Wawira Njiru creator of Food for Education wins Icon Award of 50 Best

Jun 7 2022, 16:26 | by Antonella De Santis
50 Best Restaurant assigns the Icon Award to Wawira Njiru, Kenya nutritionist and creator of the Food for Education organisation

Since it was awarded for the first time, the Icon Award, which is a  recognition that 50 Best assigns to the character who with his/her work has brought positive change to the sector and society, has awarded Dominique Crenn - "true leader in culinary field, capable of giving a voice to those who are not represented," an activist for the rights of women, LGBTQ+ communities of workers and the hungry - and José Andrés for his engagement with the World Central Kitchen in 2019. This year the award went to Wawira Njiru, former United Nations Person of the Year in Kenya in 2021 and first winner in 2018 of the Global Citizen Prize, Cisco Youth Leadership Award. The Kenyan nutritionist is founder and director of the non-profit organisation Food for Education which is engaged in ensuring access to food for children in Kenya, where 80% of children do not receive a meal during school hours. This has consequences on attendance and learning. "The Icon Award recognises true pioneers in the food industry," explains William Drew, director of The World's 50 Best Restaurant. "We are honoured this year to deliver it to Wawira Njiru for her outstanding work. Food for Education's achievements in just six years have been astonishing and we know that Wawira and her organisation will continue to do amazing things in the future, across Kenya and beyond." The prize will be presented at the awards ceremony to be held at Old Billingsgate market in London on Monday July 18th.

Who is Wawira Njiru and what does Food for Education do?

Convinced of the relationship between food and education, of the importance of a sufficient nutritional intake to follow the schooling path correctly, and of the possibility of improving one's living conditions through education, Wawira Njiru launched Food for Education in 2016, distributing 25 meals a day. Today it has reached over 7 million.

--------------------------------

What is expected. Pick up the article on Wawira Njiru's Icon Award and keep writing from its last sentence. The lines after this text have nothing to do with it.

Collected material.
--------------------------------

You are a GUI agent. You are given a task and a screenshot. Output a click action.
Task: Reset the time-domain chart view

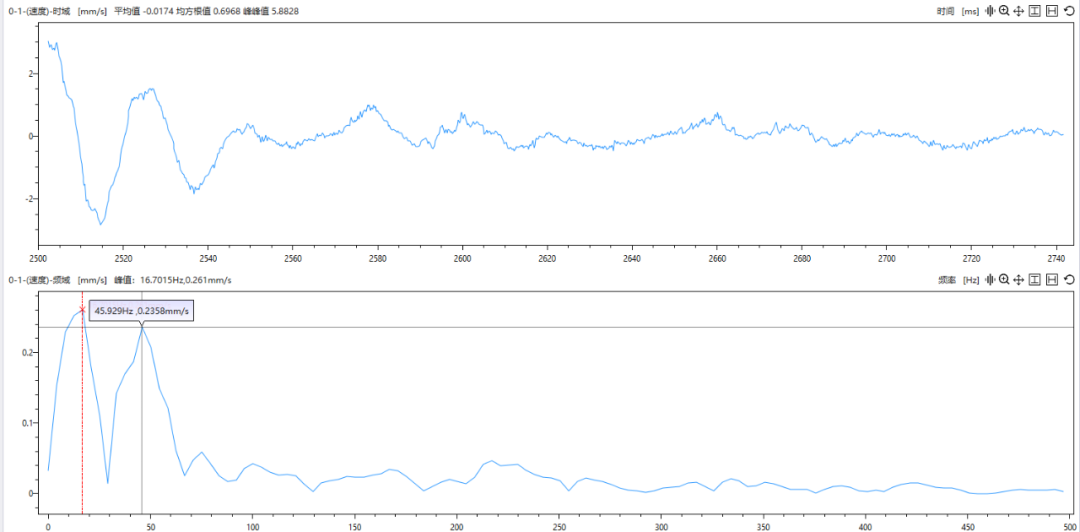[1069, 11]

--------------------------------

Answer to this task.
Food for Education - which operates 24 hours a day and now has 200 employees - is able to ensure food for 40,000 children a day, providing meals with the correct nutritional intake to the students of 41 schools in the counties of Nairobi, Mombasa and Kiambu, in Kenya. Thus not only countering hunger but also the lack of education, and therefore opening new perspectives for the future. She herself - raised in Ruiru where during the lessons some children fainted from lack of food - has experienced firsthand how the lack of adequate meals can reduce attention and learning, "no child should go to school on an empty stomach" because, she explains "for hungry children it is neither possible to learn nor grow, and the meals provided at school are essential for the development and education of children." The pandemic, during which they distributed money and over 2,000,000 meals to children and their isolated families, aggravated the situation. These meals, sometimes essential to cover the nutritional needs of children, were even more important. Not only that: by sourcing from local farmers, Food for Education also has a positive impact on the local economy.

How Food for Education works

A central kitchen prepares meals with high nutritional value at night - usually rice, beans and vegetables - according to internationally recognised food safety standards; subsequently the food is distributed at lunchtime in schools and then delivered to children thanks to advanced technology. Wawira Njiru and her team have developed a mobile platform called Tap2Eat that works through a smart bracelet (harder to lose than cash) given directly to children to pay for lunch. The cost? 15 cents per meal - "the cheapest in Kenya" says Njiru - thanks to funds raised from donations. Today she works with the government to secure a national school lunch subsidy while aiming to feed 100,000 children a day by the end of 2022, and then reach 1 million children over the next five years across multiple regions of Kenya.